* [What is expected] In the records below, revise the stretch from the line containing "This screenshot has width=512, height=442." through the line containing "click(201, 28)" by replacing "Help icon" with "Help button", keeping everything else the same. Give back only that stretch, and leave the pictures out.

-------- Data in this exercise

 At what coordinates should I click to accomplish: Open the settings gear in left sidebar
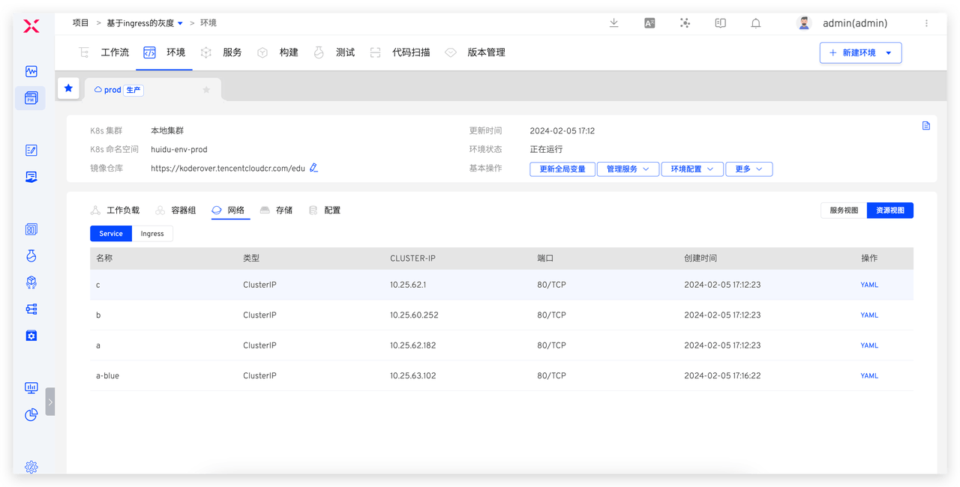pyautogui.click(x=31, y=467)
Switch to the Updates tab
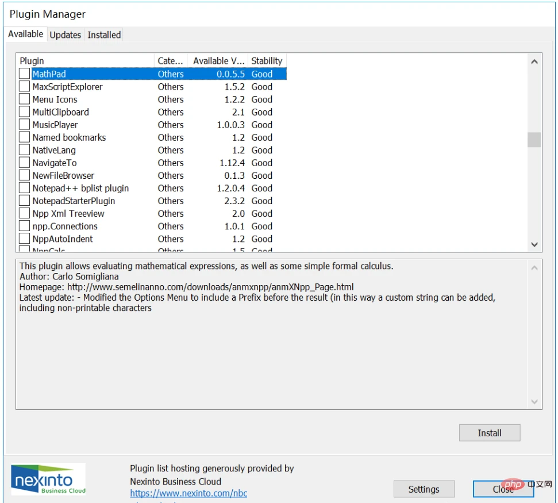Image resolution: width=558 pixels, height=503 pixels. [65, 35]
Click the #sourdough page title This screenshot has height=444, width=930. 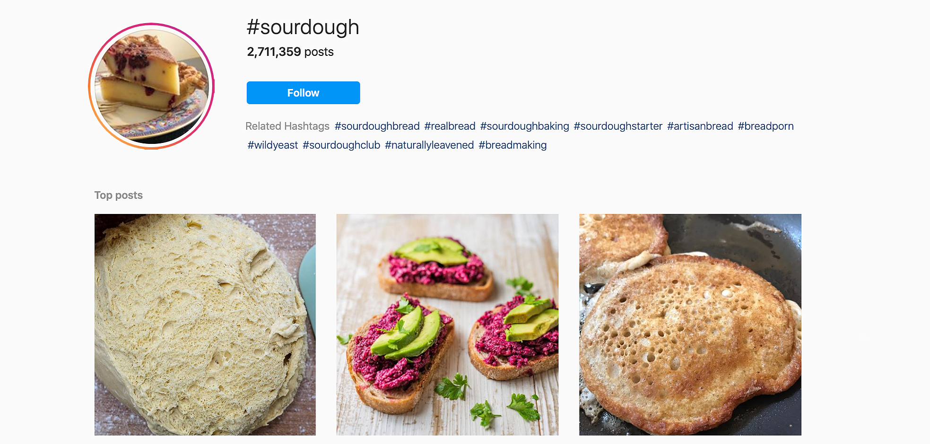[x=303, y=27]
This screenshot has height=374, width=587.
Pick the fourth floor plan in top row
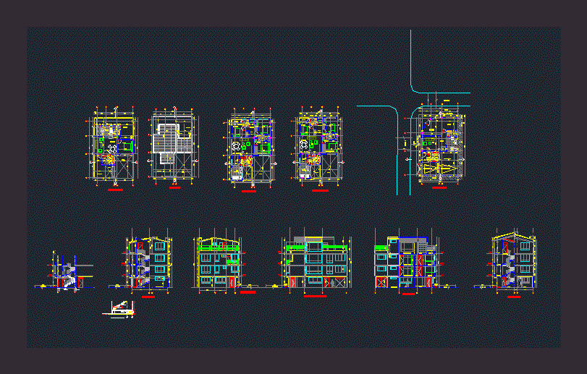[x=318, y=147]
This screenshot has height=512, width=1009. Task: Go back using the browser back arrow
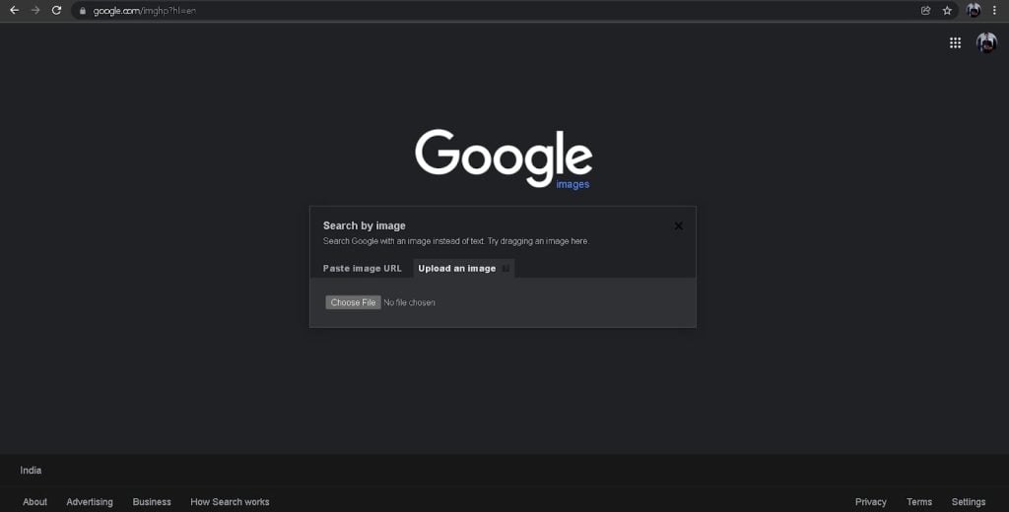pos(14,10)
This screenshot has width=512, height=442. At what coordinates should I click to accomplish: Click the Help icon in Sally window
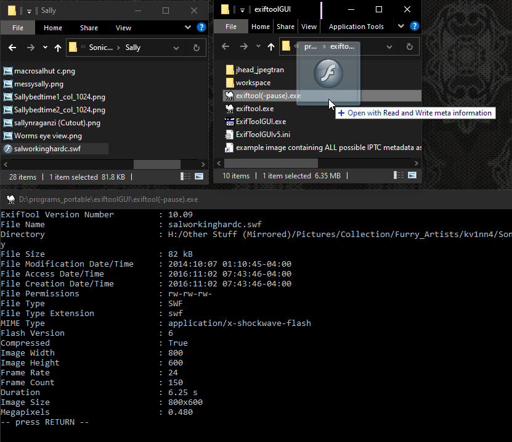click(201, 28)
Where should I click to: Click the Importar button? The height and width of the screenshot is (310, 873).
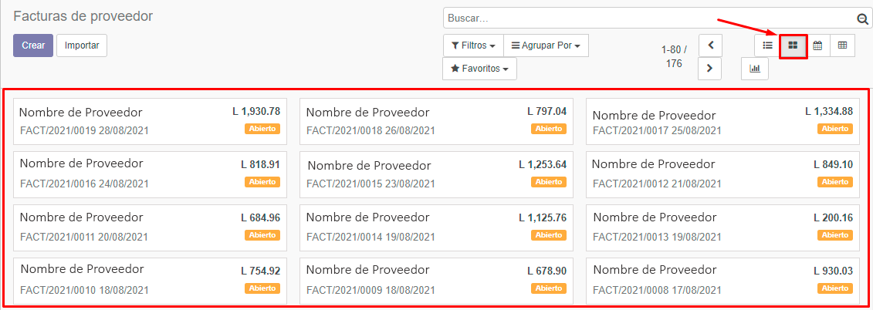[82, 45]
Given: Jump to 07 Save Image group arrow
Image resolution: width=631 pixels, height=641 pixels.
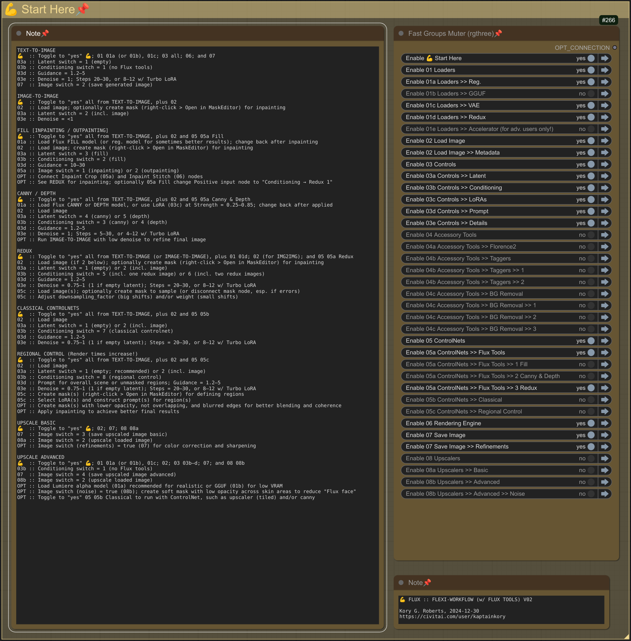Looking at the screenshot, I should (x=604, y=435).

----------------

* [The answer]
This screenshot has width=512, height=442. At what coordinates should I click to accomplish: Click the Help button in Sally window
click(201, 28)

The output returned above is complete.